Gallup's question does not probe specifically for whether LGBT individuals are lesbian or gay or bisexual or transgender.
The results are based on Gallup Daily tracking interviews since Jan. adults identify as lesbian, gay, bisexual or transgender, according to Gallup's latest estimate from its June 2016-June 2017 tracking data.
LGBT Americans are still more likely to be married to an opposite-sex spouse (13.1%) than a same-sex spouse (10.2%), but the gap is narrowing.
According to prior research on LGBT identification, roughly half of those who self-identify as LGBT are bisexual, helping explaining the high proportion of LGBT individuals who are married to opposite-sex partners.
About half of the decline in same-sex domestic partnerships can be explained by the increase in same-sex marriages.
The rest of the decline could mean that others formerly in same-sex domestic partnerships may have stopped living together, or no longer consider a same-sex cohabitant as a "partner." As a result of these shifts, Gallup estimates that 61% of same-sex, cohabiting couples in the U. are now married, up from 38% before the Supreme Court legalized same-sex marriage in June 2015, and 49% one year ago.
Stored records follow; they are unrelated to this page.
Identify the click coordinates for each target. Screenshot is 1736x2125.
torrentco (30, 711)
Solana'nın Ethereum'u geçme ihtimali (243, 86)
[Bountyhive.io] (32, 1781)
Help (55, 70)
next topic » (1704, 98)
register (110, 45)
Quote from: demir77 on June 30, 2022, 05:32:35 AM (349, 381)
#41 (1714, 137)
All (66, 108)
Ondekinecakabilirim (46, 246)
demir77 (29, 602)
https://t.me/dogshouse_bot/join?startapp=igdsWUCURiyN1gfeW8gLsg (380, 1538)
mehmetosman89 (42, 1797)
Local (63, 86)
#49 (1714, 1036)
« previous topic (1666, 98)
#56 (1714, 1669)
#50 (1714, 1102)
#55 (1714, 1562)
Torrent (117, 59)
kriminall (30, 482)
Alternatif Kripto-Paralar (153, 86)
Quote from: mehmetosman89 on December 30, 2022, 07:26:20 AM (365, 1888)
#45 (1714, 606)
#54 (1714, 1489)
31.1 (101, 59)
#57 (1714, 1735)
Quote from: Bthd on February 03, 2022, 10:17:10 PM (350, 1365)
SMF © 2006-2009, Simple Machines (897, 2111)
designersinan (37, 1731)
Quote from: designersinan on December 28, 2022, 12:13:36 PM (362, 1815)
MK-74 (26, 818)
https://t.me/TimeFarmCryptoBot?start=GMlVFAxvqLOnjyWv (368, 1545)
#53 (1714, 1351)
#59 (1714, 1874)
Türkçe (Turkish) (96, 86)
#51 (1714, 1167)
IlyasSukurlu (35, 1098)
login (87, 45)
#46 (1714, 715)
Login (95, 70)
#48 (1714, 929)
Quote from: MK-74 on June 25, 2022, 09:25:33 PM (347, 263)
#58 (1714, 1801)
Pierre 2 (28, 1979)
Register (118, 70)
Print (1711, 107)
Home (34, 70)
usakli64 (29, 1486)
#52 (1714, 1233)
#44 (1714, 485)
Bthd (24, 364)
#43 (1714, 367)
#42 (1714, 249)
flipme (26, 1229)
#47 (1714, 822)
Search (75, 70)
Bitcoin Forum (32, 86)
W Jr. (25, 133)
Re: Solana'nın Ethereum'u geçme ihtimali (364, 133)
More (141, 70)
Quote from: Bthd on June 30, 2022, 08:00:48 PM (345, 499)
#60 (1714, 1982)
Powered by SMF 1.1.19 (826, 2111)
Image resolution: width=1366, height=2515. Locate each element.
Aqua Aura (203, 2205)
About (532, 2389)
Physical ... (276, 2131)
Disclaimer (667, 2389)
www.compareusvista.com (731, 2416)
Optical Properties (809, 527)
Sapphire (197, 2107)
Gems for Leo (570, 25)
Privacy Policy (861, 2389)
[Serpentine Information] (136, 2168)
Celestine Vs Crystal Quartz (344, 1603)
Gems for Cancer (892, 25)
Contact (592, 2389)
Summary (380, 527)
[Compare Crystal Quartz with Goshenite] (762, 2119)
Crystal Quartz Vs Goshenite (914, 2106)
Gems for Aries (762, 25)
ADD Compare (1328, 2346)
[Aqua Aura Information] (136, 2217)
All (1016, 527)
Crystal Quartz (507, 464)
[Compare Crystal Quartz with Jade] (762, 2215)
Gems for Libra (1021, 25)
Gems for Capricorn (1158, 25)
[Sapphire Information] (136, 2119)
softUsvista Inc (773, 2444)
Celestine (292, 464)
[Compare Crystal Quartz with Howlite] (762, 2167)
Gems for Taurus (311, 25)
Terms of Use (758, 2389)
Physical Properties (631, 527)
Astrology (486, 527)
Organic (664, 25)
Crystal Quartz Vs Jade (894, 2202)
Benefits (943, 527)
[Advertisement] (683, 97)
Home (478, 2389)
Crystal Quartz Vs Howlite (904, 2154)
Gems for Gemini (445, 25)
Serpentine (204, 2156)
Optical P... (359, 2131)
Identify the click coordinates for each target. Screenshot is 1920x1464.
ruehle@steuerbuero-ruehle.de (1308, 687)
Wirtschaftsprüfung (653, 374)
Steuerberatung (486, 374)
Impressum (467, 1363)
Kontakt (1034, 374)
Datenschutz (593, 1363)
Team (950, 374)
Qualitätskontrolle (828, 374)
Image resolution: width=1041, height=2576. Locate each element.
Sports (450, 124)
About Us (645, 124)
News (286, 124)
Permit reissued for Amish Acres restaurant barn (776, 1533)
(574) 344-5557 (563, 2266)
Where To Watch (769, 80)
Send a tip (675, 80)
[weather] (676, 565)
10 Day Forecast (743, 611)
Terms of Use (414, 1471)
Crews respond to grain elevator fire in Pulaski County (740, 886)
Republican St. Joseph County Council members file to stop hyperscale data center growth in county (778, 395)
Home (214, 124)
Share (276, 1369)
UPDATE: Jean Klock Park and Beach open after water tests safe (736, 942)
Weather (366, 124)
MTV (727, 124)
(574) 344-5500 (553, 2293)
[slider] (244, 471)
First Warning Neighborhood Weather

In the second year since the ruling, the growth has continued, but at a diminished rate.
This suggests an initial burst in the number of same-sex marriages came in response to the legal changes.
All reported margins of sampling error include computed design effects for weighting. Sixty-four percent of Americans say same-sex marriages should be recognized as legally valid.
Each sample of national adults includes a minimum quota of 70% cellphone respondents and 30% landline respondents, with additional minimum quotas by time zone within region. Although not meaningfully different from the 61% last year, it is the highest percentage in Gallup's trend dating back to 1996.
He told patients he needed to carry out the treatment to alleviate their pain but instead sexually assaulted the unsuspecting women, Ms Kubik said.